# [EXERCISE SET]
1) List every heading in the article on the prize for the Tanegashima eruption study, counting its title.
2) Print the part of the article on the Tanegashima eruption study that starts at the words "What they uncovered" and stops after the words "(Antiquity Publications Ltd)".
3) Write what comes next in the article about the award-winning Tanegashima eruption research, starting after its final paragraph.

# [QUOTED PASSAGE]
____________
Researchers of Largest Volcanic Eruption in History Honored by Antiquity
The prestigious Antiquity Trust has just announced its decision to award its Ben Cullen Prize for innovative archaeological research to a team of experts who studied the impact of a massive volcanic eruption that took place 7,300 years ago on Japan’s Tanegashima Island. The winners included eight archaeologists from universities in Japan and Sweden, who collaborated to perform an in-depth study of societal collapse and human resiliency in response to a world-altering natural disaster in prehistoric times.
Prize Winning Research on Catastrophic Eruption
The catastrophic eruption devastated the Jōmon communities who lived on Tanegashima island in 5,300 BC, leaving the survivors no choice but to abandon their traditional homeland for quite some time before finally returning. In an article published by Antiquity (the sponsors of the Ben Cullen prize) in April 2023, the award-winning researchers revealed how the Jōmon people responded to the destruction of their homeland, both in the immediate aftermath and in the future.
What they uncovered defied previous stereotypes, showing that the people’s patterns of adaptation were complex and demonstrated an ability to adjust to dramatic changes in living circumstances.
Because of the originality and paradigm-challenging nature of their work, the Antiquity Trust selected the study authors to receive one of its most illustrious prizes, which is one of two they award to deserving archaeological researchers each year.
Smoldering volcanic island in the archipelago of Japan. (Antiquity Publications Ltd)
Challenging Assumptions about Natural Disasters and Human History
As the scientists involved in this groundbreaking study explained, they wanted to add new layers of analytical complexity to the study of how ancient cultures reacted to natural disasters that caused a high loss of life and severe ecosystem damage.
“Our article seeks to move away from the lingering assumption that natural disasters inevitably trigger ‘collapse’ and the disappearance of entire cultures,” they wrote in their 2023 Antiquity article. “Instead, we contend that further empirical work is required to examine a more complex cycle of catastrophic impact, initial recovery and the deeper transformation of particular cultural trajectories.”
____________
# [INFORMATION PROVIDED]
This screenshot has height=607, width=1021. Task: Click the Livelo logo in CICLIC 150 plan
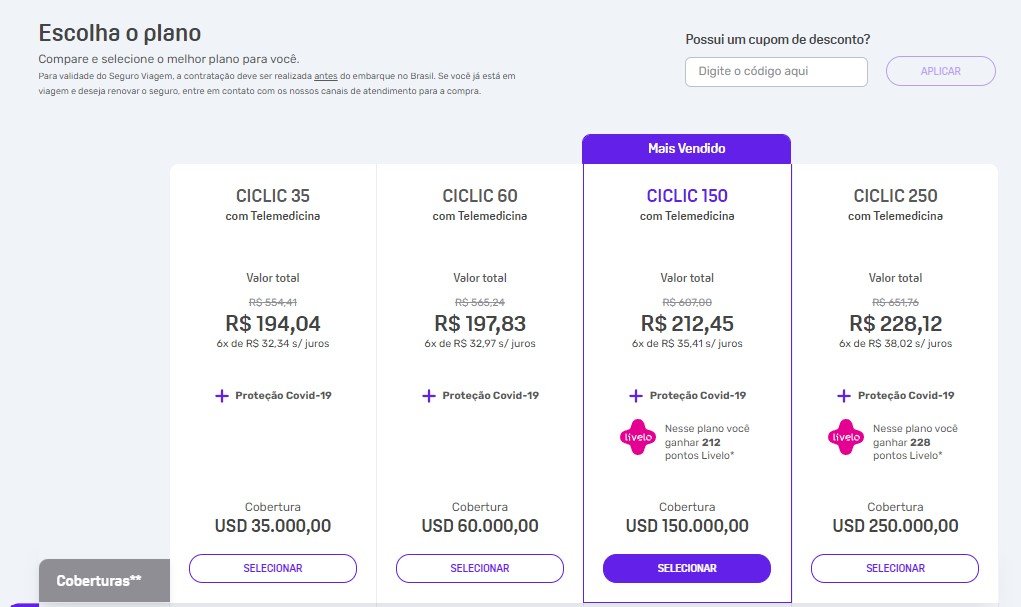click(637, 437)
____________
# [OUTPUTS IN ORDER]
1)
Researchers of Largest Volcanic Eruption in History Honored by Antiquity
Prize Winning Research on Catastrophic Eruption
Challenging Assumptions about Natural Disasters and Human History

2)
What they uncovered defied previous stereotypes, showing that the people’s patterns of adaptation were complex and demonstrated an ability to adjust to dramatic changes in living circumstances.
Because of the originality and paradigm-challenging nature of their work, the Antiquity Trust selected the study authors to receive one of its most illustrious prizes, which is one of two they award to deserving archaeological researchers each year.
Smoldering volcanic island in the archipelago of Japan. (Antiquity Publications Ltd)

3)
The study authors set out to undertake just this type of empirical research, to uncover detailed information about how the residents of Tanegashima Island dealt with the destruction of their homeland in 5,300 BC.
Effects of the Largest Volcanic Eruption on Earth
The Jōmon people of ancient Japan were hunter-gatherers who enjoyed the bountiful fruits of a rich and diverse ecosystem. But all of this changed in the most dramatic way possible more than 7,000 years ago, when the undersea Kikai Caldera erupted with ferocious intensity. It has been confirmed that the powerful explosion of the Kikai-Akahoya volcano was the largest volcanic eruption in recorded history, and residents of Tanegashima Island who managed to survive the blast and its fiery fallout had no choice but to flee as rapidly as possible.
So complete was the devastation to the flora and fauna on Japan’s southern islands that large sections of them became completely uninhabitable. This included the entire landscape of Tanegashima Island, which was deserted for several centuries.
But it seems the Jōmon people never forgot that the island had once been a part of their territory, and eventually settlers did return.
2022 Hunga Tonga eruption, in the South Pacific. (Tonga Geological Services/Zuma Press/REWA/ Antiquity Publications Ltd)
To gain a deeper understanding of the effects of volcanic activity on ancient hunter-gatherer societies, the researchers involved in the award-winning study sought to reconstruct people’s living patterns on the island both before and after the eruption. The team expanded their research to examine changes in vegetation, alterations in settlement patterns and population levels, changes in food gathering, processing and cooking practices, and other details that might be useful for a comparison.
What they discovered with this unusually comprehensive approach was most enlightening.
The pre-eruption Jōmon thrived in a fertile ecosystem that was covered with a lush evergreen forest. Settlements were large by hunter-gatherer standards, and the tools recovered during excavations showed that the people were harvesting abundant resources from the land, sea, and from local rivers as well.
But the astonishingly destructive eruption of Kikai-Akahoya put an end to all of this. Layers of ash covered the surface of the island so completely that it was virtually impossible for anyone to live there for hundreds of years. But nature is resilient, and over time vegetation took root in the ashy soil and a new and far less fertile grassland environment grew where endless forests had once stood.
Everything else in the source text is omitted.